Claude Code ──► trimwire (prune on every request) ──► Anthropic API
• deterministic, cache-safe
• optional summarizer
• leaves re-read cues for what it elided

It’s a transparent proxy: same auth, same sampling, and — on the default path — the same system prompt (the opt-in system_shape_normalize strategy is the only exception); only the conversation context changes (that’s the point). It works with API key, Pro, and Max (API key is clearly fine; Pro/Max OAuth has a grey-area ToS note — see FAQ.md).

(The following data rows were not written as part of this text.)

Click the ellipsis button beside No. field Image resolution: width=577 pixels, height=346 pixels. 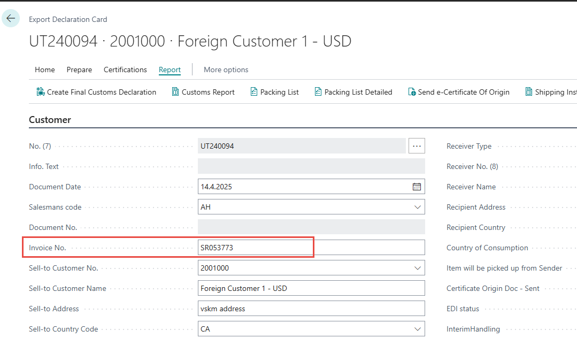[x=417, y=146]
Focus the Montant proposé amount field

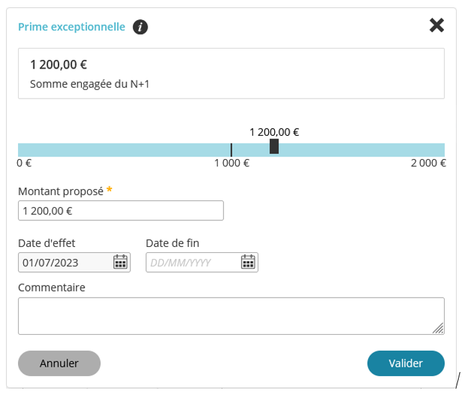click(x=120, y=211)
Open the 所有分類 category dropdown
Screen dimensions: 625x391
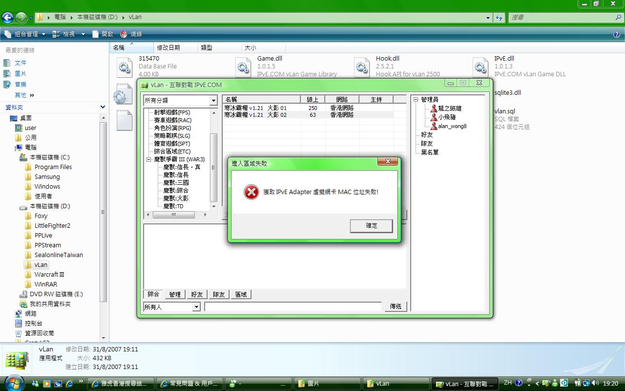coord(213,100)
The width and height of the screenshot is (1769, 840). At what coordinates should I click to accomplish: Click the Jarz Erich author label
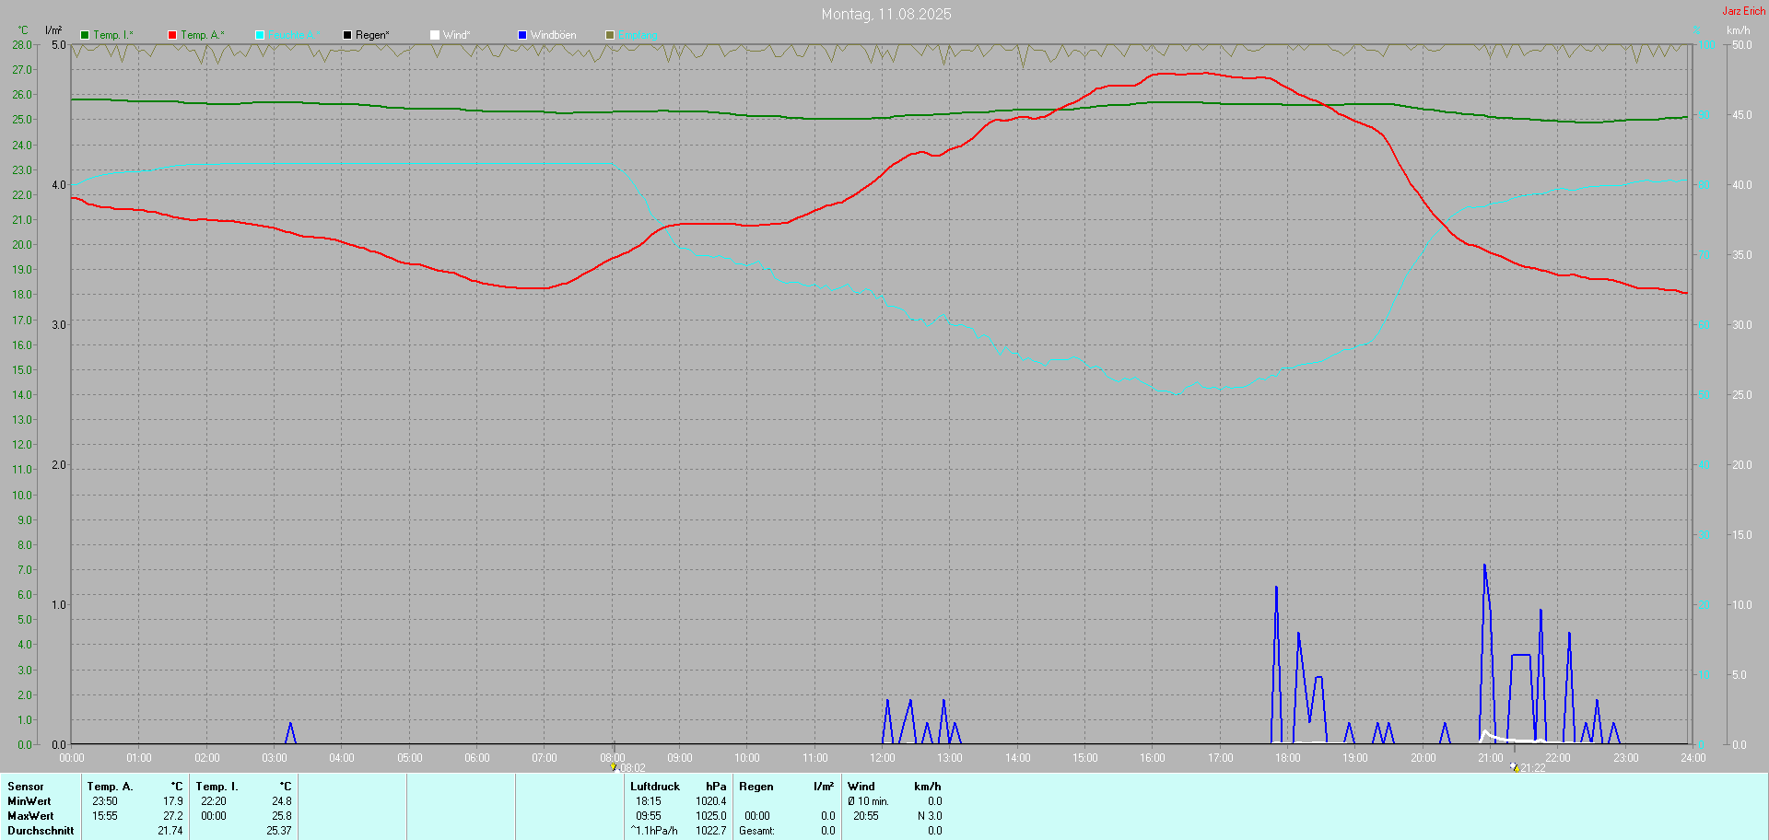click(1743, 11)
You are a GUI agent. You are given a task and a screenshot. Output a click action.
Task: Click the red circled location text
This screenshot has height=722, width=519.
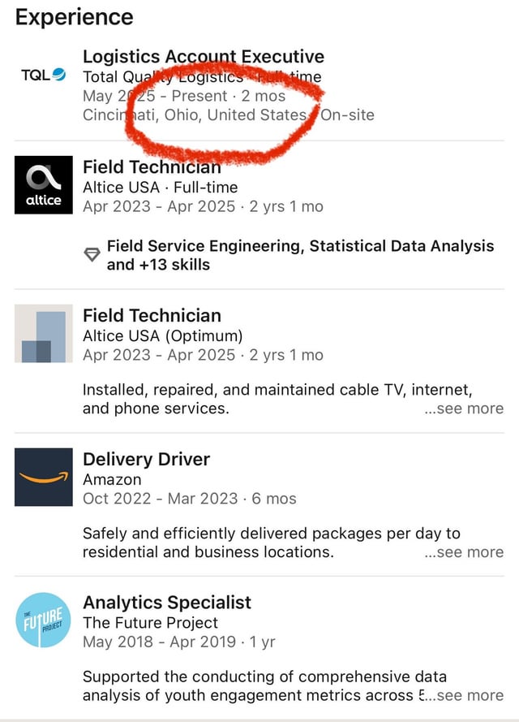tap(195, 115)
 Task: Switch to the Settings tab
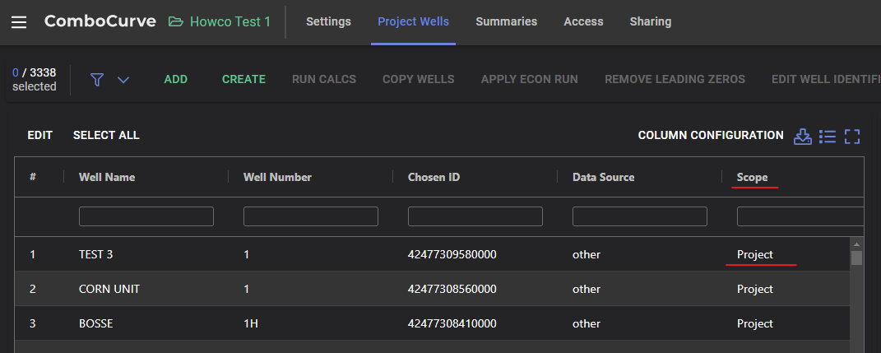(x=328, y=22)
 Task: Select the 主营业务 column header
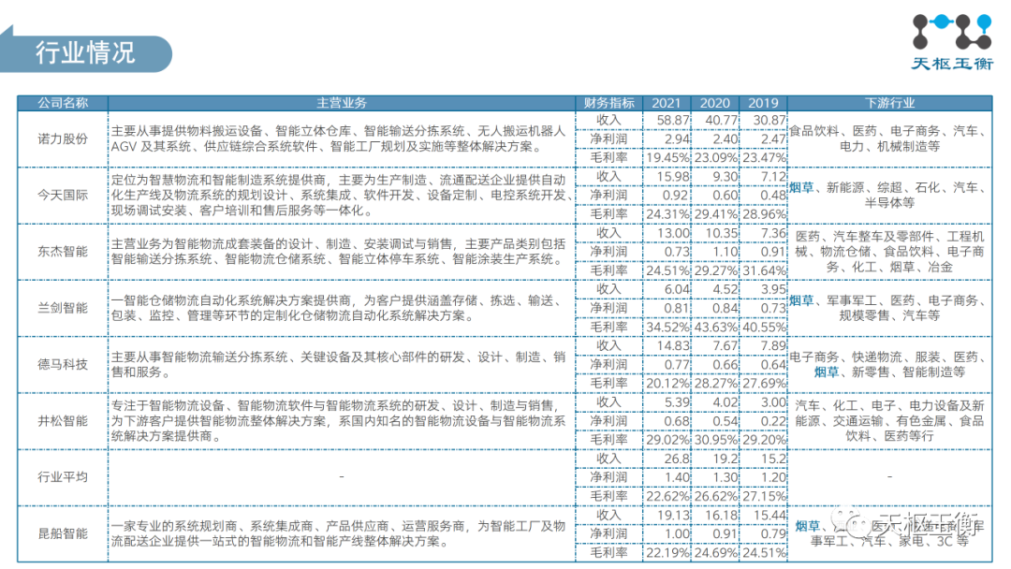pos(342,103)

When a session outgrows the model’s window, some context has to be dropped — and any lossy step (a model summarizer, including trimwire’s own, or a plain window cutoff) can discard older detail. trimwire’s mechanical difference: it prunes only what is structurally redundant or older than a configured window, and leaves a small [trimwire: …] marker where it elided content — a retrieval cue the agent can act on by re-reading the source. You get a cleaner, more focused request, and the markers can help the agent re-read an elided source when that source is still available as a file or re-runnable tool.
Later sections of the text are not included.